Bah, I decided to go ahead and paint the eyes and made a bit of a mess of it... like I normally do.
I was wondering if anyone here would be willing to impart a little advice. I'm fairly familiar with the principles but have serious problems with the mechanics, particularly with the dot. I find that I can put the brush down accurately enough but struggle to get the paint to actually come off it where I want it. The issue seems to be that with something so small I don't have any room to draw the brush and am trying to paint with the tip... which clearly doesn't work for me.
I have tried a variety of brushes, thick paint, thin paint, etc. but just can't get it right.
So what am I missing? How does one actually go about putting a tiny dot of paint exactly where you want it?
p.s. I have tried to paint the eyes before the face but didn't have much success... perhaps it's time to try that again.

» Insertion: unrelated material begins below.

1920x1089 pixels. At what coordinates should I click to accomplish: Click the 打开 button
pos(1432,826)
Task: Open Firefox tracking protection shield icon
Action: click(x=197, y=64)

From an old and practised hand let me say now that there is no "Perfect" way to paint eyes without practise and control.
First off start with controlling your breathing, in the same way as when I was shooting releasing part of your breath before compleating the brush movement is essential.
Keep a steady position with both arms and hands supported, paint the eye closest to your dominant hand first, then move the figure to place the other eye closest to your dominant hand, not your hand to the figure. (Turning the figure upside down for this can help)
Things to remember about eyes:-
The pupil takes up approximately one third of the visible eye, but not all of you pupil is visible all the time, your upper eyelid will cover a small portion of the pupil. Leaving a thin white line under the pupil colour gives a realistic effect.
For tabletop mini's a black dot is more than enough, for competition colour is essential.
The Sclera (white) on a 28mm pupil painted white is too stark, use either an off white (VM Ivory or Pale Flesh).
In life the Sclera isn't always white, Race, Diet, health and geographical location can alter the Sclera from White through to a Yellowed tonality. This is most important while painting Busts as I've seen a beautiful Nubian face spoiled with pure white Sclera.
Align the eyes correctly, if a figure is pointing and facing down a weapon, paint the eyes looking at the direction the weapon is pointing.
(You'd be amazed at how simple a thing like that makes or brakes a paint job.)
Cats eyes as a vertical slit are not 100% vertical, they angle slightly so that the top is minutely closer together, than the bottom.
(The cat that has adopted us is staring at me as I type this, hence how I noticed.)
Dogs, Horses etc rarely show any white around the eyes except in fear or distress.